*** EXTRACTED INFORMATION

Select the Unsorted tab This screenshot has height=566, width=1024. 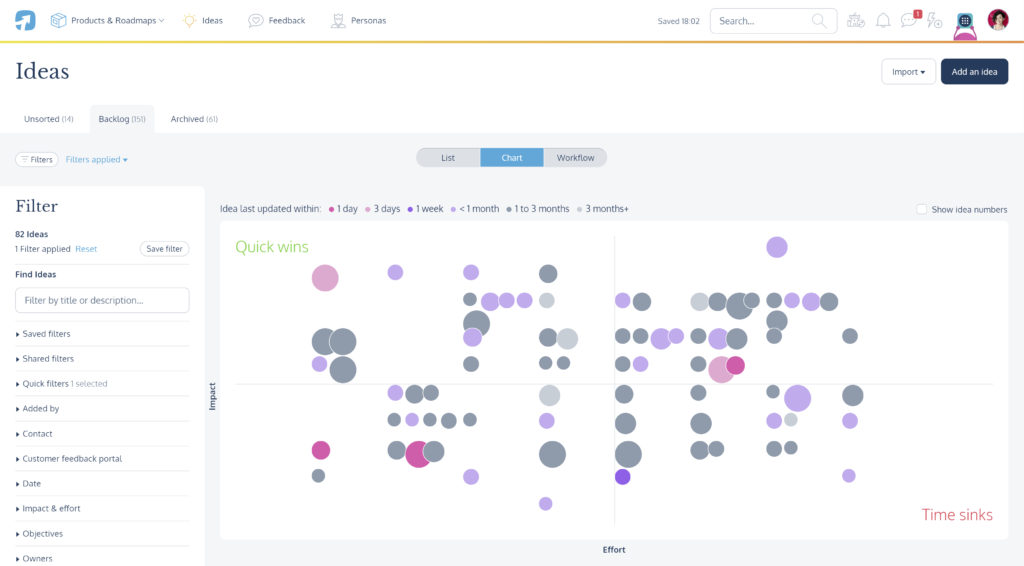click(x=48, y=119)

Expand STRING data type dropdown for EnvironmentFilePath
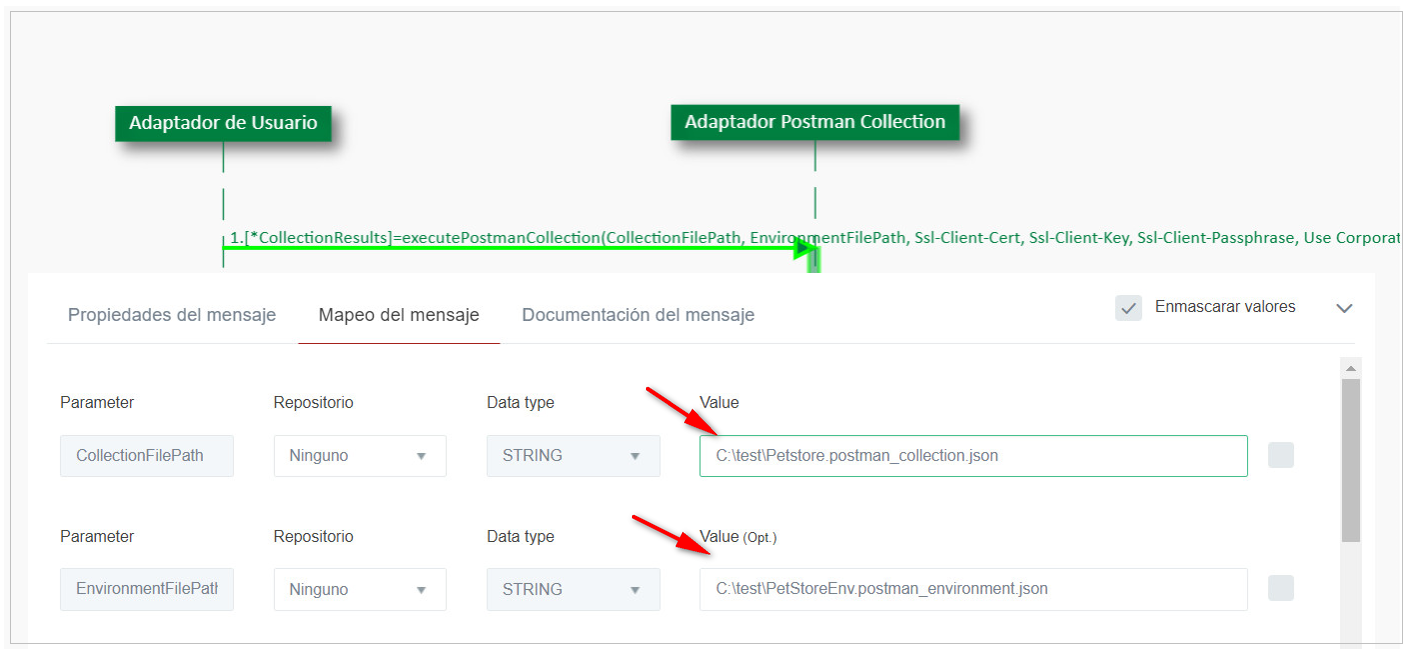tap(573, 590)
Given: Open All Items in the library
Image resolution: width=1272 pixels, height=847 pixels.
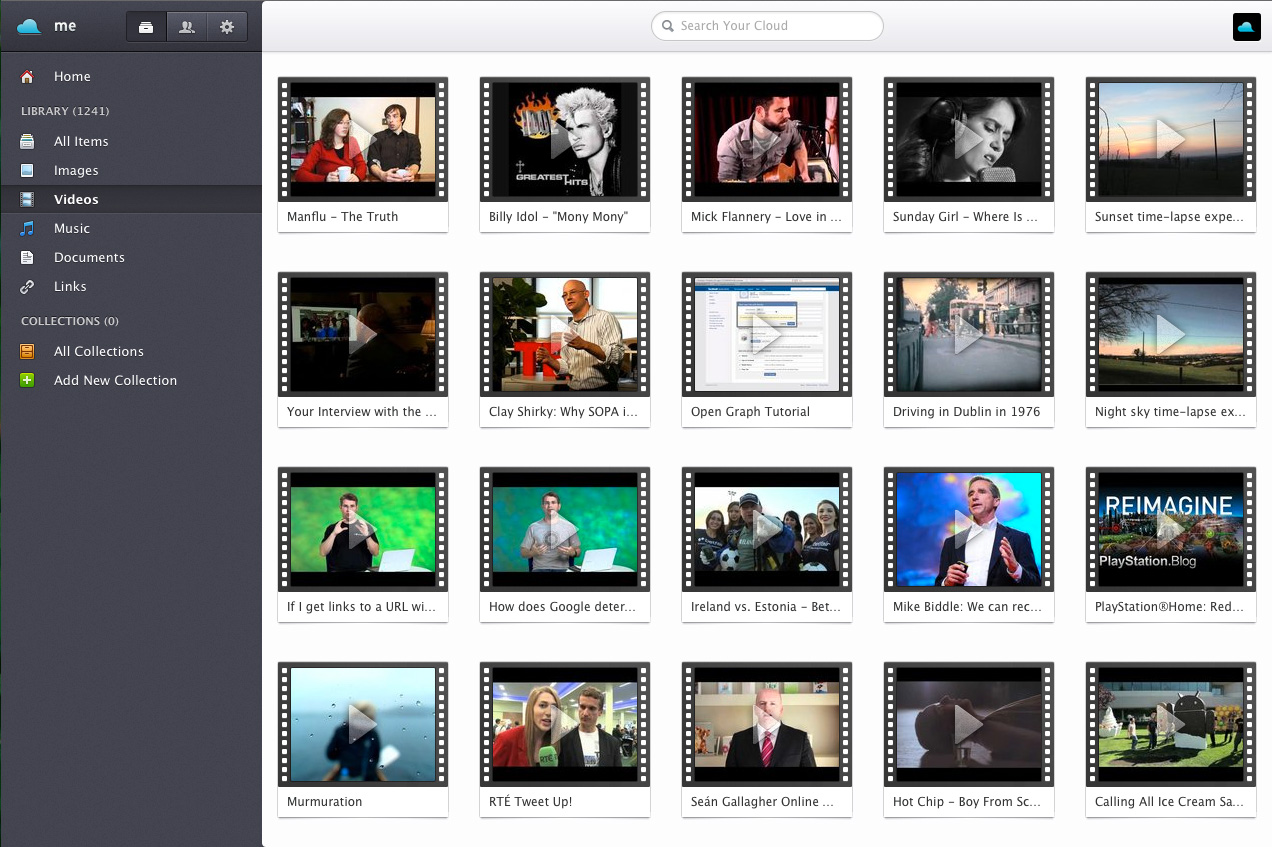Looking at the screenshot, I should pos(81,142).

******

→ **WORK REQUEST**: Nothing but the lines from the line containing "Given: Open All Items in the library" through the last line of the records above is to be extracted, exactly and with no pictures.

→ **ANSWER FOR THE TASK**:
Given: Open All Items in the library
Image resolution: width=1272 pixels, height=847 pixels.
Looking at the screenshot, I should pos(81,142).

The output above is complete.